Design: A double-blind, parallel-design, placebo-controlled 1-y trial was conducted in postmenopausal T2DM patients randomly assigned to a split dose of 27 g flavonoid-enriched chocolate/d [850 mg flavan-3-ols (90 mg epicatechin) + 100 mg isoflavones (aglycone equivalents)/d] or matched placebo. Intima-media thickness of the common carotid artery (CCA-IMT), pulse wave velocity (PWV), augmentation index, blood pressure (BP), and vascular biomarkers were assessed.

Results: A total of 93 patients completed the trial. Overall, the flavonoid intervention did not significantly change CCA-IMT, augmentation index, or BP, but pulse pressure variability improved (flavonoid: -0.11 ± 0.07 mm Hg/min; placebo: 0.10 ± 0.11 mm Hg/min; P = 0.04). In a subgroup with PWV data, net improvements were observed [flavonoid (n = 18): -0.07 ± 0.38 m/s; placebo (n = 17): 0.68 ± 0.25 m/s; P = 0.01], which equated to a 10% CV risk reduction. Equol producers (n = 17) had larger reductions in diastolic BP, mean arterial pressure, and PWV (-2.24 ± 1.31 mm Hg, -1.24 ± 1.30 mm Hg, and -0.68 ± 0.40 m/s, respectively; P < 0.01) compared with non-equol producers (n = 30).

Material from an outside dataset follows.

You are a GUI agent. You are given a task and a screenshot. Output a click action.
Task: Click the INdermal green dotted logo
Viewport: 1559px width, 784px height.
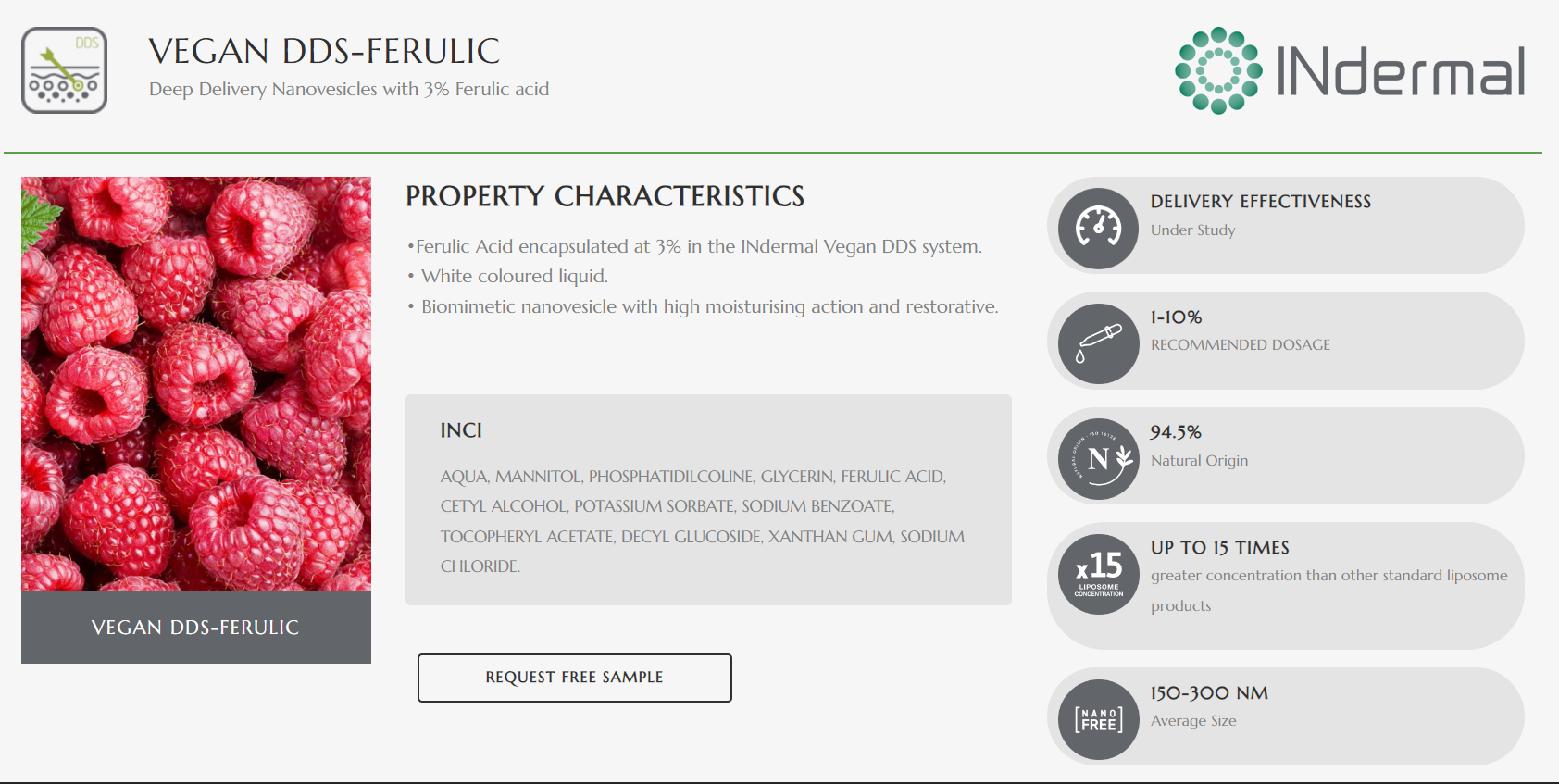[x=1218, y=70]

Conclusions: Although the 1-y intervention did not change CCA-IMT or BP, clinically relevant improvements in arterial stiffness were observed; equol producers were particularly responsive. Flavonoids may augment existing therapeutic strategies to reduce cardiovascular disease risk in postmenopausal T2DM patients, and longer studies are needed to examine the effects on atherosclerosis progression. This trial was registered at clinicaltrials.gov as NCT00677599.